Leonardo Curzio escribió:
Según un estudio de la empresa De la Riva sobre el ánimo de los mexicanos después del proceso electoral y postelectoral, México, más que un país dividido entre dos candidatos, es una sociedad partida por dos concepciones antagónicas sobre lo que debe ser el arreglo sociedad-gobierno y el papel del Estado en su vida.
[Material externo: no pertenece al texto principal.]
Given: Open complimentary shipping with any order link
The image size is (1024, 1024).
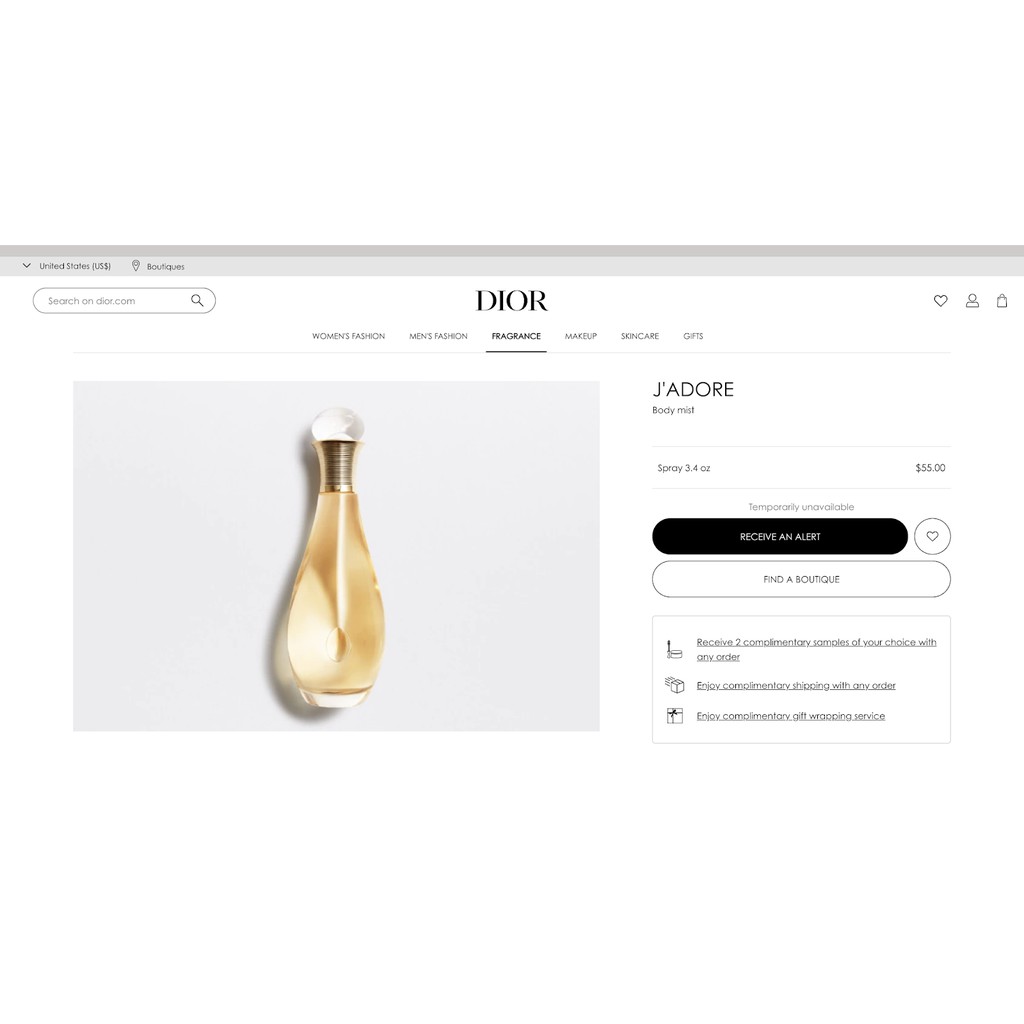Looking at the screenshot, I should 796,685.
Por un lado, se identificó a un grupo de ciudadanos (10 millones aproximadamente) a los que se les llama corresponsables, que creen que la prosperidad de sus familias depende en gran medida de las decisiones que el individuo vaya tomando para labrarse su futuro. Creen en la dedicación, en el estudio especializado, en el ahorro y en una vida más acorde a los valores burgueses. Se sienten corresponsables del futuro del país, pues no esperan que el Estado haga mucho por ellos. Esperan, eso sí, que no mine su patrimonio con impuestos gravosos o devaluaciones. Están muy influidos por la cultura estadounidense y viven principalmente en el norte y el occidente del país. Su portavoz, su encarnación, es Felipe Calderón, y resultaron los vencedores de la contienda y ahora administran el país.
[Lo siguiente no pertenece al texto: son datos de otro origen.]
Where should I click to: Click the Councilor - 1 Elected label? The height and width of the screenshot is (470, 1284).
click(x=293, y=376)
Por el otro lado tenemos a un grupo muy amplio de ciudadanos que habitan fundamentalmente la zona metropolitana y los estados del centro del país, cuya visión del mundo es diametralmente diferente.
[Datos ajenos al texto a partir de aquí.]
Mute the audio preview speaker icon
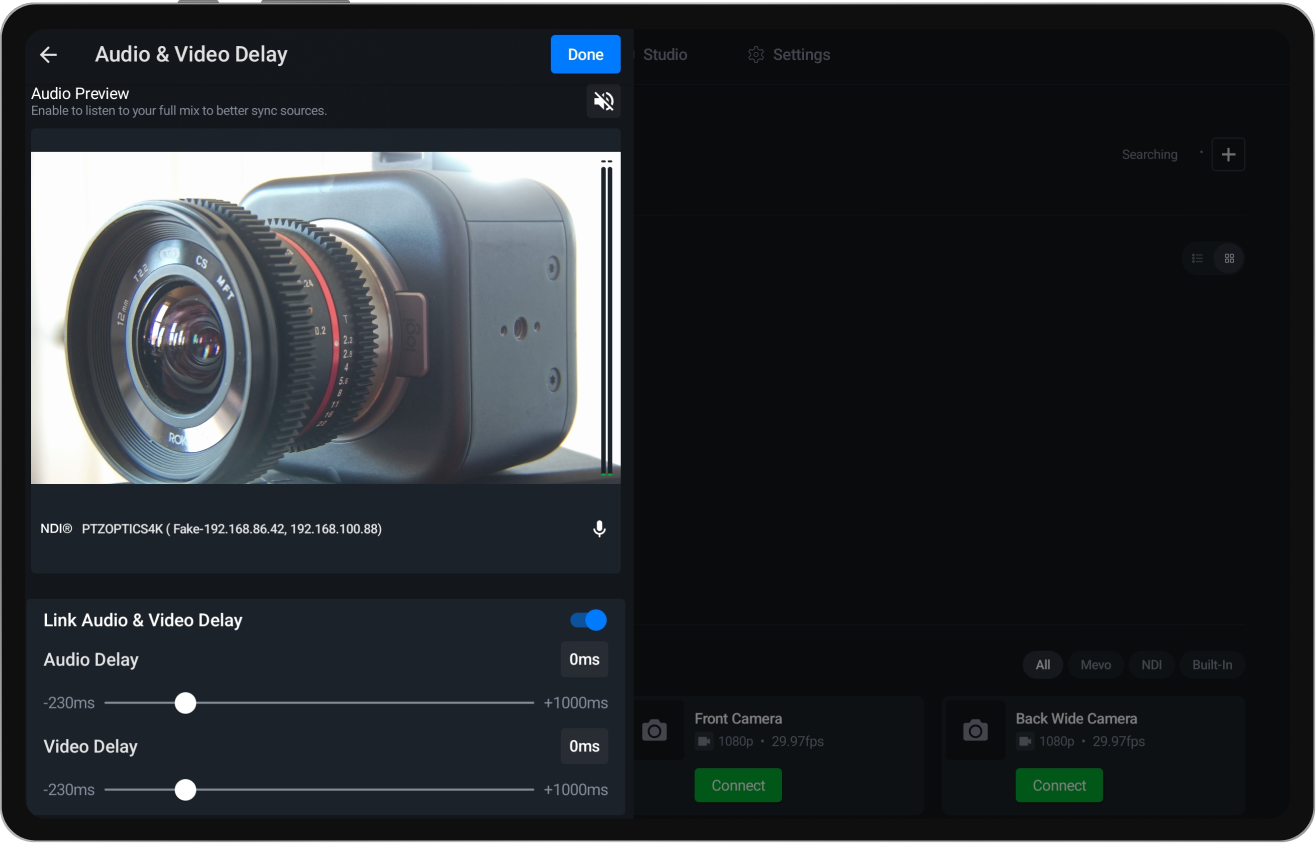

Según este estudio, son alrededor de 9 millones de compatriotas los que están convencidos de que el Estado debe darles los satisfactores que necesitan. Lejos del individualismo del grupo anterior, este grupo considera que el Estado es responsable de dar educación gratuita, servicios públicos, generar empleo, dar subvenciones y garantizar pensiones. AMLO fue su indiscutible portavoz. Tienen en el fondo un agravio por haber sido despojados de algo que ellos suponen que tenían y que les fue arrebatado. Han desarrollado, siguiendo la tipología del estudio aludido, una cultura paternalista en la cual el Estado es el gran proveedor. Sus valores son diferentes a los corresponsables, pues ellos alimentan un gran prejuicio contra la empresa privada, su formación es más humanista y son antiestadounidenses. No aceptan como propios los valores burgueses y son los que perdieron. De la Riva los llama resistentes.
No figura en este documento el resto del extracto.